__Records for this task__.

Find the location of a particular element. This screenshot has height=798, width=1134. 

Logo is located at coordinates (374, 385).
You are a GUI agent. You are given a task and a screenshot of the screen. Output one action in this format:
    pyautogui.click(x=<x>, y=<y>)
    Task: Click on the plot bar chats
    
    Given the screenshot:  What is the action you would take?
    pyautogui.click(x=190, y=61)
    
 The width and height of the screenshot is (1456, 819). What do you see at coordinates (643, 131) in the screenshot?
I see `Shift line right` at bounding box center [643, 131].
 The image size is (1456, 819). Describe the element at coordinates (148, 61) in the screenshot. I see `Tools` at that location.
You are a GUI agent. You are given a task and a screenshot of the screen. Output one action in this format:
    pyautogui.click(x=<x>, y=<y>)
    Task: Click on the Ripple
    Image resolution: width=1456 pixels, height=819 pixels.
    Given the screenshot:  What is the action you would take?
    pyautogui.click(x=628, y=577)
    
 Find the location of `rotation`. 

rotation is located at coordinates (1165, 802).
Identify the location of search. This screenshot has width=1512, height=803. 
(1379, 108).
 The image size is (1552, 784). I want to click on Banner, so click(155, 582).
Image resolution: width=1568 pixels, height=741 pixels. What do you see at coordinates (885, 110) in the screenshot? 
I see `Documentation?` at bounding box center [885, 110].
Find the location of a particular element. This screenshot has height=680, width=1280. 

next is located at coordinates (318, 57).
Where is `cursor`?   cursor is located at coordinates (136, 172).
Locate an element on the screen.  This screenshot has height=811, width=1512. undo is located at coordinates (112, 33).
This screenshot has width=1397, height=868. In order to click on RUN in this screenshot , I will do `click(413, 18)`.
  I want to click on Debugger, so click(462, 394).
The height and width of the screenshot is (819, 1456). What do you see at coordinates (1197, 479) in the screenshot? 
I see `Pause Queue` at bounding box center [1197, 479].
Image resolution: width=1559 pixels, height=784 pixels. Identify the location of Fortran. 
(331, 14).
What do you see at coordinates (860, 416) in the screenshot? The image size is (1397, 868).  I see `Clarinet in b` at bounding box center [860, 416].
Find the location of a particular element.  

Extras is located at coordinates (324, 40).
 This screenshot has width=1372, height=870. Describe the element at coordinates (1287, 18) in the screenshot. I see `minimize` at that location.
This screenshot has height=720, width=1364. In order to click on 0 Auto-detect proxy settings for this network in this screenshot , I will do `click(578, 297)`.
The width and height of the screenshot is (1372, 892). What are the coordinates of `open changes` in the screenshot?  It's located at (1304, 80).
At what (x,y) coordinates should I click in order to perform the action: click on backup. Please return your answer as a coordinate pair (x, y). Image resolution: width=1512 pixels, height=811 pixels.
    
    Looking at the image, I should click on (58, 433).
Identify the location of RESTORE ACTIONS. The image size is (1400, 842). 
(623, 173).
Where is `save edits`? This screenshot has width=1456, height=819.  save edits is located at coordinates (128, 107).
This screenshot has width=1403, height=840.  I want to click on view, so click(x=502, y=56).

__Problem details__. Copy the listing above word for word, from its start through the line containing "Logo is located at coordinates (374, 385).".

__Answer for this exercise__.
Find the location of a particular element. This screenshot has height=798, width=1134. 

Logo is located at coordinates (374, 385).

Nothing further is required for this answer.